Progress bar to measure blast running time?
3
0
Entering edit mode
4.7 years ago
Expe ▴ 10

Hello,

I wonder if it is possible to use a progress bar (or percentage) to measure the time it takes blast to run in my python script. If so, how to do it? I would like it to appear in the terminal so that the users of the script know that it is going to take time and they don't desperate.

What I could find involves loops, and in my case I don't have one (it is a single line):

blast = NcbipsiblastCommandline(query=sys.argv[1], db="my_db", evalue=0.0001, outfmt=5, out=name, num_alignments=100)


Thank you!

blast biopython progressbar • 1.8k views
3
Entering edit mode

I am not sure this is even feasible! It strongly depends on how many hits, the length of the HSPs, the dimension of the database, stuff like that... I don't think that you can "estimate" this. We're not capable to compute this in one line of code with the current soft- and hard-ware. :D

How about counters and time markers? For example:

• checked <n> sequences
• mm:ss from the start of the search
• a random biology question to answer every 5 minutes so that they might as well google it in the next five mintues wait
• link to a random publication

just suggesting!

1
Entering edit mode

I don't think blast has an option to display "time remaining/progress". You could add a time counter to keep the users entertained in your script :)

2
Entering edit mode
4.7 years ago
Daniel ★ 3.8k

I too am impatient and want to monitor how my runs are going. While what people are saying above is correct that there's not a built in method, what I normally do is use watch with either grep -c or wc -l depending on your output format.

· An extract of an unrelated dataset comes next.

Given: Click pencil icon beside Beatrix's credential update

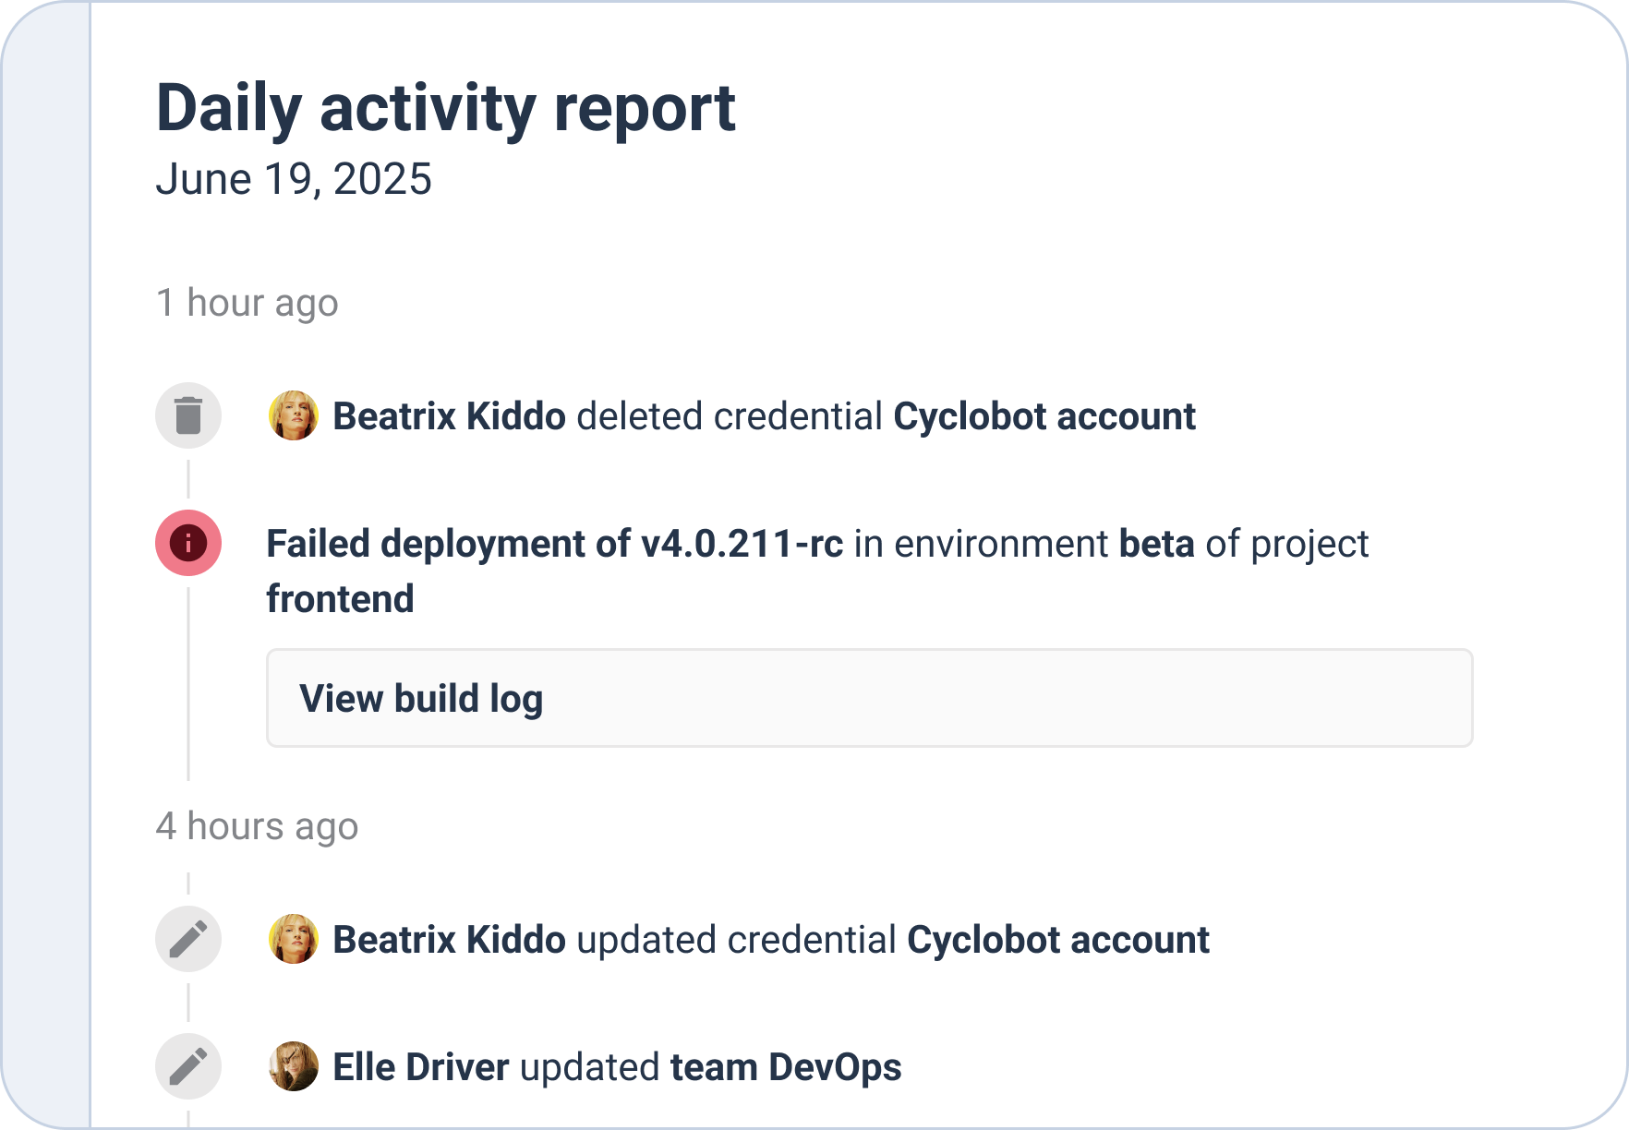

But if you want to do it in your script, either read in the file and ++ a count of "^Query=" (for standard blast format) or if you were really lazy and also didn't want to read the whole file in you could do a system call to grep the number of something like:

from subprocess import call
progressCounter = call(["grep", "-c",  "^Query=", outfile])


If you're using outfmt=8 then you could just count number of lines, or in XML there's an equivalent.

Then either output:

print "Blasting " + str(len(query)) + "sequences. Have completed " + str(progressCounter)


or do a % calc like

print "Blast is " + str((progressCounter / len(query) )*100) + "% complete"


Just some ideas.

0
Entering edit mode

Very nice idea. By the way, does the XML/ASN.1 format report query identifiers that don't have any matches in database? I know that outfmt=6/7 exclude these queries from the output.

0
Entering edit mode
4.7 years ago
st.ph.n ★ 2.6k

You could add a print line before you run blast, and verify that it completed:

#!/usr/bin/env python
import os
print("Running BLAST. Please do not interrupt..")

blast = NcbipsiblastCommandline(query=sys.argv[1], db="my_db", evalue=0.0001, outfmt=5, out=name, num_alignments=100)
stdout, stderr = blastx_cline()

if os.stat('youroutputblast').st_size > 0:
print ("BLAST complete.")
else:
print("BLAST failed. The output is empty")


At very least, a glance at the terminal will tell one that the BLAST is still running.